Campion College
- Type: Federated college
- Established: 1917; 109 years ago
- Religious affiliation: Roman Catholic and Jesuit
- Academic affiliations: University of Regina
- President: Fr. Joseph P. Riordan, SJ
- Dean: Dr. David Meban
- Faculty: 35
- Administrative staff: 23
- Students: 750
- Location: Regina, Saskatchewan, Canada 50°25′05.50″N 104°35′13.10″W﻿ / ﻿50.4181944°N 104.5869722°W
- Campus: Urban;
- Website: Campion College

= Campion College (Regina, Saskatchewan) =

Private Roman Catholic university college in Canada

Campion College is a private Roman Catholic university college federated with the University of Regina and sponsored by the Jesuits of Canada. It is an undergraduate liberal arts college offering courses leading to a bachelor's degree in the arts, sciences, and fine arts. The college has its own staff, faculty, and infrastructure, including administrative and faculty offices, a chapel, a library, an auditorium, a cafeteria, lounges and common areas, classrooms, and tutoring centres.

==Jesuit identity==
As a sponsored work, Campion forms part of the Jesuit post-secondary apostolate in Canada. Its governance, institutional mission, and academic life are shaped by that identity.
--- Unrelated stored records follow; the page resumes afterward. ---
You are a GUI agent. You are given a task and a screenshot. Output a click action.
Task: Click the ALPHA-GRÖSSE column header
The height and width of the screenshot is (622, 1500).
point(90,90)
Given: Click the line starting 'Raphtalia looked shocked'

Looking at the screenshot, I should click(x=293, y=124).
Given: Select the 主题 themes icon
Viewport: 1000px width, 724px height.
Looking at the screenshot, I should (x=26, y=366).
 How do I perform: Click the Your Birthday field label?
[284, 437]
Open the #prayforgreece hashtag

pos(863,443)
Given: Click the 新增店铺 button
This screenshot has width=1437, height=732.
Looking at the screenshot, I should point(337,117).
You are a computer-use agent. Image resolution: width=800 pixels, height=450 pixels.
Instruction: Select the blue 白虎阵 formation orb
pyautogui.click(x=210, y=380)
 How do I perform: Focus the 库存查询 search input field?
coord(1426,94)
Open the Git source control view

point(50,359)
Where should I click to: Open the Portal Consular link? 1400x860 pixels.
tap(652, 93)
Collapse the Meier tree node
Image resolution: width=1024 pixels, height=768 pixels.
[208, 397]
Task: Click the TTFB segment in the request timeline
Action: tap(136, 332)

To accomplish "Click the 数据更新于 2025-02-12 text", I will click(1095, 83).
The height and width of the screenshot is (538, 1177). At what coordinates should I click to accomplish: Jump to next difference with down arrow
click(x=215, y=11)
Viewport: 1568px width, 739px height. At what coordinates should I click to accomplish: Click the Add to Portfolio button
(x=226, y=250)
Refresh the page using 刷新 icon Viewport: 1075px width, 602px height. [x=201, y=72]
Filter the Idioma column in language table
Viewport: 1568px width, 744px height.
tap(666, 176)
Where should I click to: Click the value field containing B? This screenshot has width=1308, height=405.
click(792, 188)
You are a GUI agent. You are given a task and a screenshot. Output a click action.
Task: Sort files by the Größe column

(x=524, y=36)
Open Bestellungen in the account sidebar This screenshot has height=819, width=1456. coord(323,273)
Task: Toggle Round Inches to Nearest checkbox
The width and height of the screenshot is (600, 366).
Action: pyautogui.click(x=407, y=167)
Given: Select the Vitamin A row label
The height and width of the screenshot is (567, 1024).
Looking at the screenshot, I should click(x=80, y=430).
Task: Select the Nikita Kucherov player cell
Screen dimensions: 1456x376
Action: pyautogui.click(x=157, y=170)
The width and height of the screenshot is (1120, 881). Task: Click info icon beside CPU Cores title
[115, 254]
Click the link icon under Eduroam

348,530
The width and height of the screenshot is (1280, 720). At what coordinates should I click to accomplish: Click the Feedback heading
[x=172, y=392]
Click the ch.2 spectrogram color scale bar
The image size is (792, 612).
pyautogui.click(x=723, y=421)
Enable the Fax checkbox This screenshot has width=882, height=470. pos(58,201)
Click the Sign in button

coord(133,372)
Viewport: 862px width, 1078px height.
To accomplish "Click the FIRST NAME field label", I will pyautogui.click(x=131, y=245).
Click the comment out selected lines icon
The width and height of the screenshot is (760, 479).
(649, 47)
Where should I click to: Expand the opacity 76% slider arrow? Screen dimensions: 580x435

As a federated college in Regina, Campion expresses the charism of Jesuit higher education through liberal arts and sciences programmes open to the wider University of Regina community. Its mission joins academic excellence with the intellectual, spiritual, and social formation of the whole person. This approach connects university and professional preparation with reflection, magis, cura personalis, ethical responsibility, service, and justice.

The college is located on Treaty 4 territory. Its strategic planning has connected Jesuit education with reconciliation, inclusive community, service-learning, and collaboration with the University of Regina, its federated partners, Catholic schools, and other local communities.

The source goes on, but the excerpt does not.